Zach Braff stars as struggling actor Aidan Bloom, married to Sarah (Kate Hudson), who ends up trying to home school his two children when his father Gabe (Mandy Patinkin) decides to pull the plugs on paying for private education. The father wants to divert his income into trying to stay alive, as he’s just been diagnosed with cancer.
Braff co-writes with the older bother Adam J. Braff, as well as directing. This is a sweet, likeable film, with appealing, effective performances from a sterling cast.
A lot of it turns out to be about the father dying of cancer, which, very strangely, you don’t really glean from any publicity or advertising. And so, once again as with the concurrent What We Did On Our Holiday, this sitcom turns out to be a breezy, life-affirming comedy drama about a man dying of cancer. And again this idea is pretty hard to take. say it once more, comedies about people dying of cancer are the least amusing of all movies. Gabe Bloom says: ‘Eventually things get tragic enough and then they circle around to comedy.’ Unfortunately I’m not sure this is really true.

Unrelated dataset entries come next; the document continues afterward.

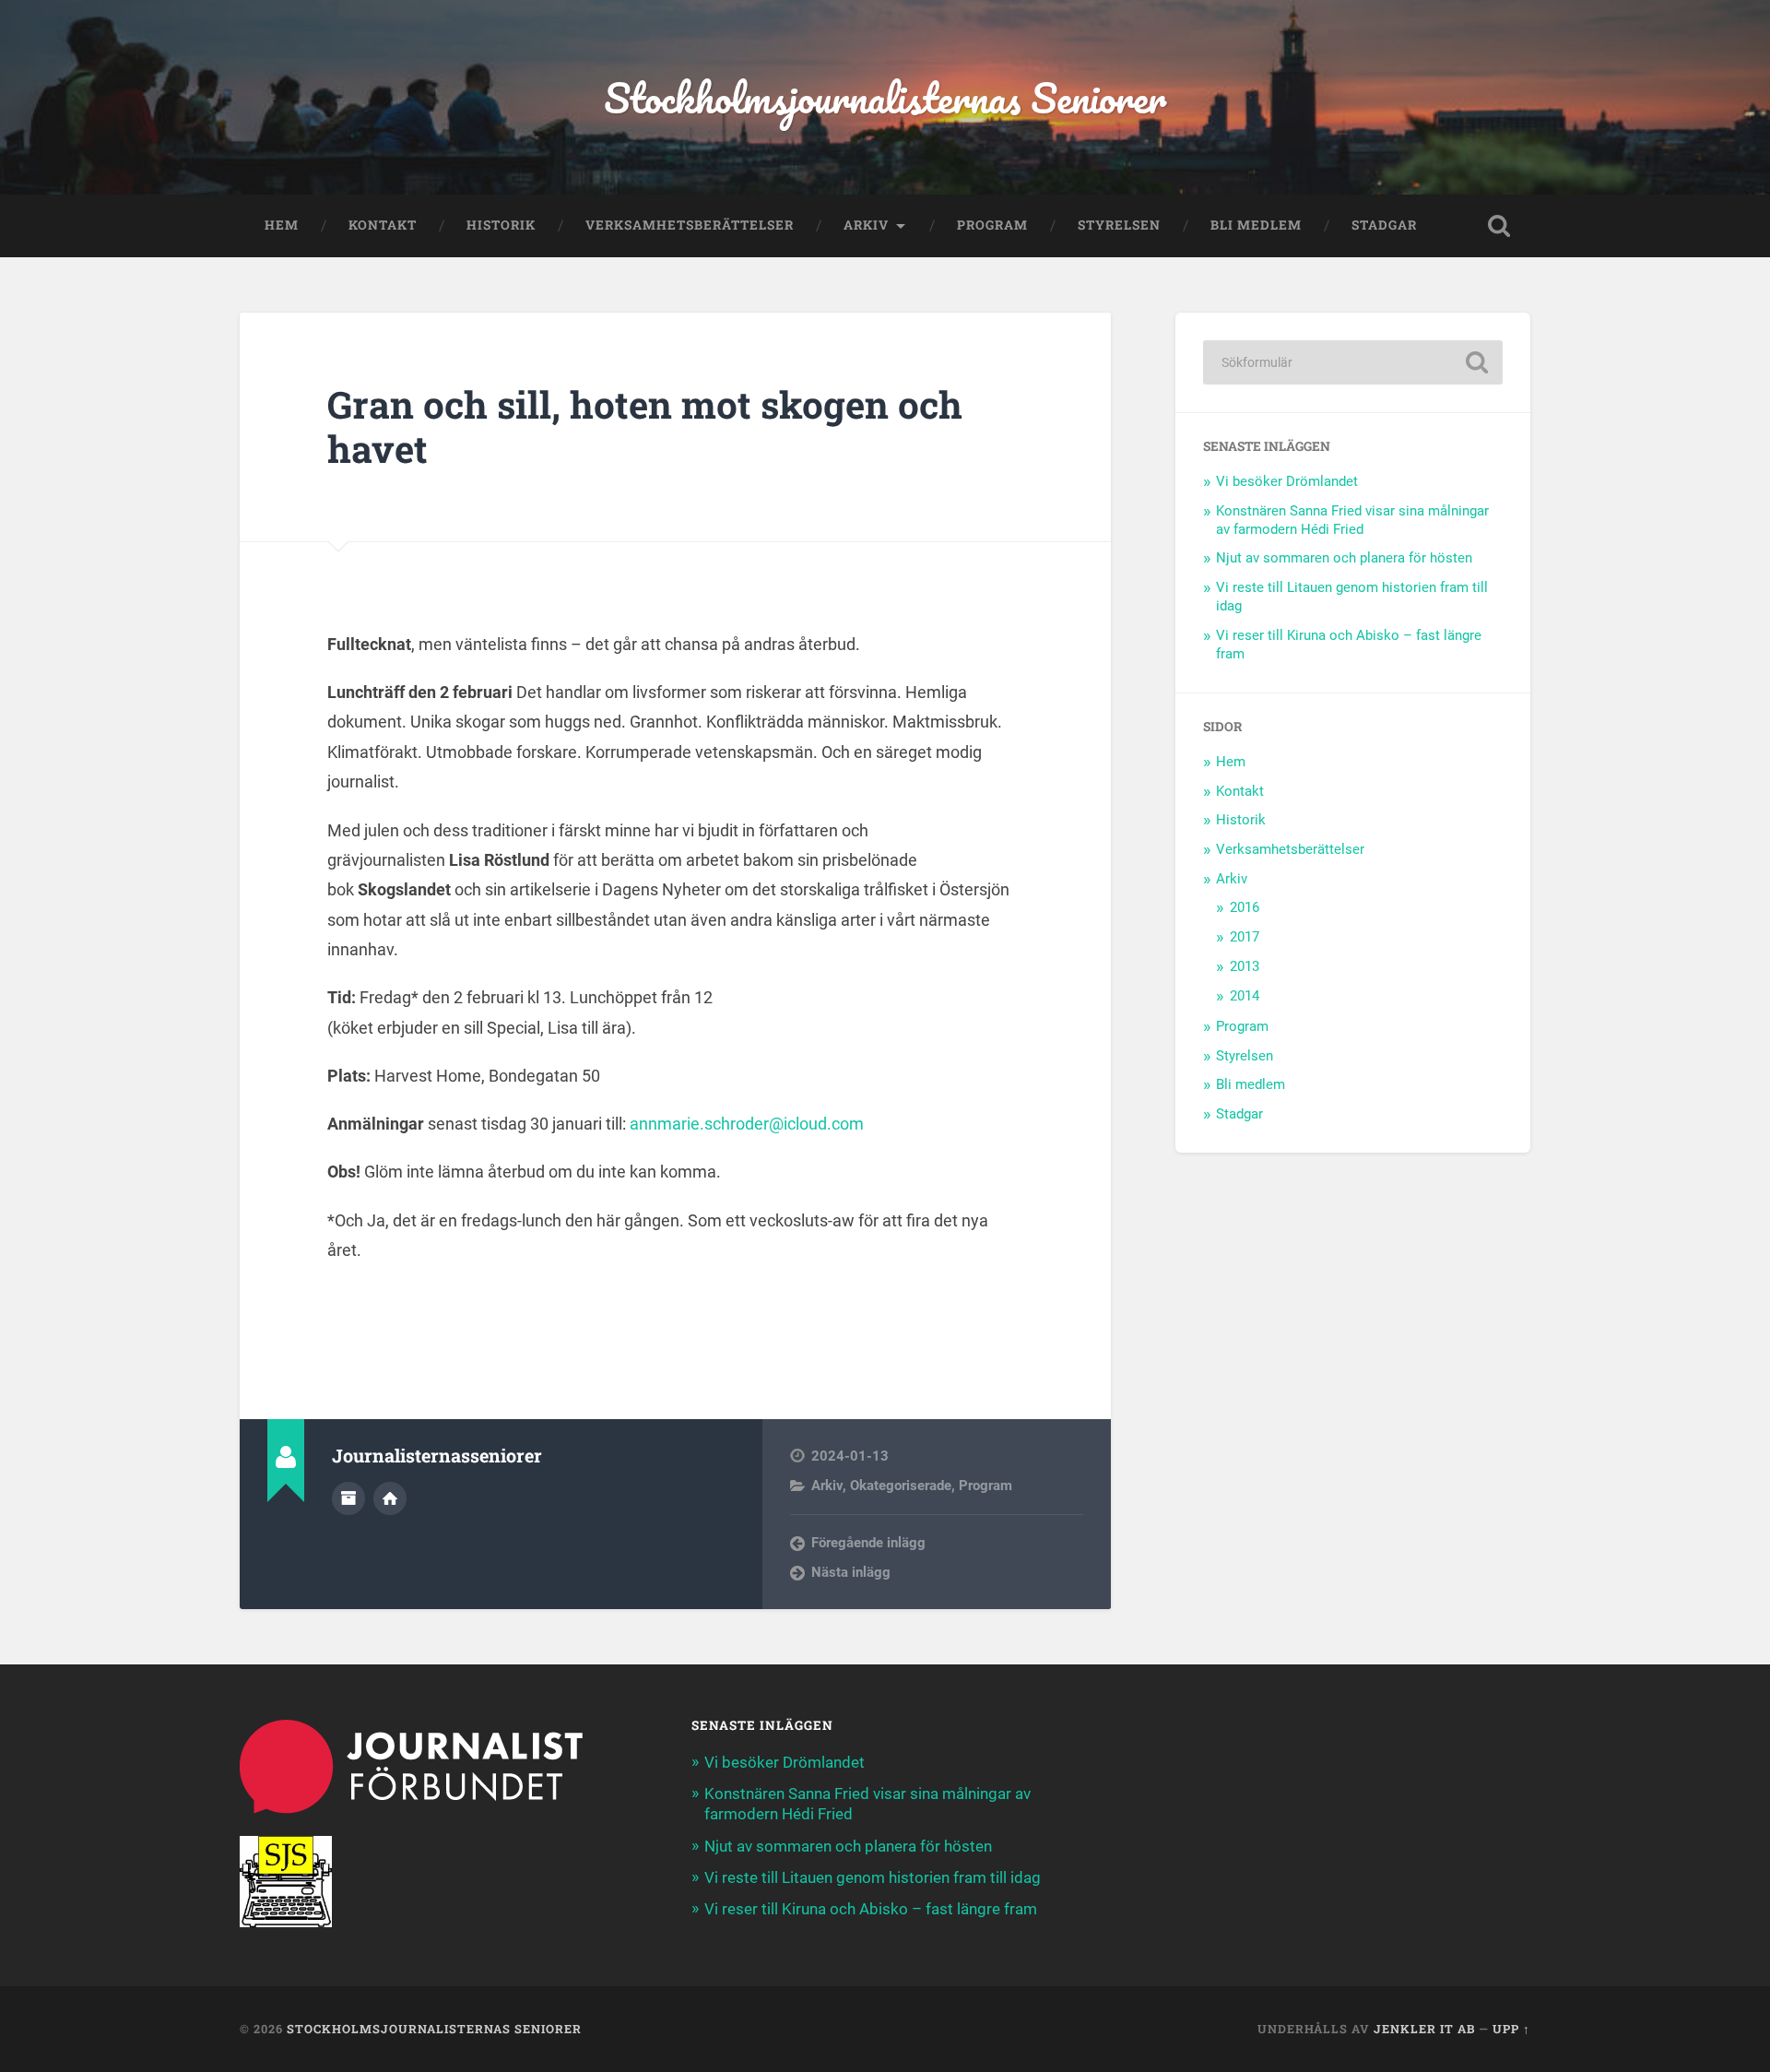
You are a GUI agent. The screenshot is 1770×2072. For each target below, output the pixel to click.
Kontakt (382, 225)
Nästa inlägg (851, 1572)
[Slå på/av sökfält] (1499, 226)
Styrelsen (1119, 225)
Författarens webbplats (390, 1498)
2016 (1244, 907)
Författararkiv (348, 1498)
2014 (1244, 996)
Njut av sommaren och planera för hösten (1344, 558)
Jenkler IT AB (1424, 2028)
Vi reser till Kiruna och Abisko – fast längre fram (870, 1909)
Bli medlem (1256, 225)
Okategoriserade (900, 1485)
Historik (501, 225)
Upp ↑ (1511, 2028)
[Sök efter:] (1353, 362)
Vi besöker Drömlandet (1287, 481)
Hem (282, 225)
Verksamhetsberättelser (689, 225)
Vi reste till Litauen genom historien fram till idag (872, 1877)
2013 (1244, 966)
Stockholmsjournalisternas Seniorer (885, 97)
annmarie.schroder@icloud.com (747, 1123)
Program (992, 225)
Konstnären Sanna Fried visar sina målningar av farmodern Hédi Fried (1352, 520)
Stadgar (1384, 225)
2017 (1244, 937)
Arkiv (866, 225)
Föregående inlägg (868, 1542)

Another lot of the film turns out to be about the Braff character’s lack of purpose and direction, already middle-ageing in his mid-30s. And it turns out that both his wife and brother (Josh Gad) have their big issues too. So it’s an early mid-life crisis angst movie.
The film’s angst scenes and tragic moments are inevitably a huge downer. Woody Allen used to be able to make this kind of thing actually funny, but Braff can’t. Interesting, yes, funny, no. The film’s very well played by all its actors, but it’s tough to make it work in a comedy.
Braff is excellent in his usual warm but melancholic Scrubs persona. Jim Parsons puts in a couple of useful cameo appearance scenes as a fellow actor. It’s good to see him, but it would be nice if he had more to do. Braff’s Scrubbs co-star Donald Faison has a small cameo.
Maybe more of the struggling actor stuff and less of the father dying would have been better. Patinkin’s role is very tricky but he does it more than well enough. Hudson makes quite a bit out of a star supporting role, making her presence felt in a good way.
Perhaps the film needs more impact, but it isn’t that kind of film, and it does work quite nicely as a low-impact movie. It’s no earth shatterer on either the comedy or drama fronts, but it’s likeable, laid back and quite appealing. Braff’s a very talented, much loved TV star, but it’s still proving hard for him to translate to the big screen. It’s 10 whole years since his first movie, Garden State.
The director hailed the film as the most commercially-distributed film backed by Kickstarter. Braff’s Kickstarter campaign aimed to raise $2million in a month, but managed to surpass it in the first 48 hours. It ended up attracting more than 47,000 contributors.